Una comparación histórica como la que hizo Guaidó de un «día de la decisión» es, cuando menos, desafortunada. Los envíos de ayuda desde Colombia, Brasil y Curazao siempre tuvieron el sello «made in USA». Y, para el cambio de poder, el estamento militar es clave. Algunas decenas de soldados desertaron a lo largo del día y Guaidó utilizó esto con toda fuerza de las redes sociales, pero el autoproclamado presidente interino no logró lo que quizás se había imaginado previamente, en un escenario poco realista.

Las expectativas de Guaidó de un final feliz no se cumplieron


El presidente de interino de Venezuela, Juan Guaidó

Decenas de militares venezolanos, a la vista de las protestas, dejaron las armas y de un momento a otro, portando una camisa blanca, cambiaronn de bando, confiando en que se cumpla con la amnistía prometida. No dejar entrar la ayuda en el país es una violación de los derechos humanos, había dicho Guaidó en una entrevista con DW, con el objetivo de endurecer la presión contra los militares. También sin éxito.

En una primera reacción al fracaso de su plan, Guaidó tuiteó que no debe cerrarse ninguna puerta, recordando de forma fatídica a las maneras del presidente estadounidense, Donald Trump, al decir que en Venezuela todas las opciones están sobre la mesa. Guaidó tardó poco en rectificar y apelar a una solución diplomática con ayuda internacional, un Gobierno de transición y elecciones libres, pero ya había sacado el genio de la intervención estadounidense de la botella. Guaidó genera inquietud… y con razón. El lunes, el líder opositor se reunirá con el Grupo de Lima.

Pero en el Grupo de Lima también está representada Colombia, el país con el que Nicolás Maduro ya ha cortado todas las relaciones diplomáticas.

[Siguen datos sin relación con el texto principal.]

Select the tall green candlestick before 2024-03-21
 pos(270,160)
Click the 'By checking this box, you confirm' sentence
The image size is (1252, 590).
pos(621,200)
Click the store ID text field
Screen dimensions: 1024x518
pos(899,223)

Parece poco probable, por tanto, que Venezuela acepte alguna propuesta de este grupo de mediación. Y luego está la cuestión de qué pasará con Guaidó cuando vuelva a Caracas. En su exitosa comparecencia pública durante el concierto ‘Venezuela Aid Live’, el autoproclamado presidente dejó bien claro al mundo que no le importaba lo más mínimo la prohibición de salir de Venezuela que se le había impuesto. Algo que podría convertirse en un bumerán para Guaidó.

Las preocupantes imágenes de la frontera perjudican a Maduro

Nicolás Maduro

Pero también Maduro sale perdiendo tras lo ocurrido el sábado. El mandatario proclamó que la sublevación había fracasado, e hizo uso de su ya conocido vocabulario antiimperialista para ridiculizar el transporte de ayuda humanitaria y describir a su oponente Guaidó como un payaso y una marioneta. Sin embargo, una lucha de poder también es una lucha de imagen, especialmente cuando todo el mundo estaba pendiente el sábado de Venezuela. Y los muertos en la frontera con Brasil, las personas huyendo del gas lacrimógeno y los convoyes de ayuda en llamas quedarán en la memoria.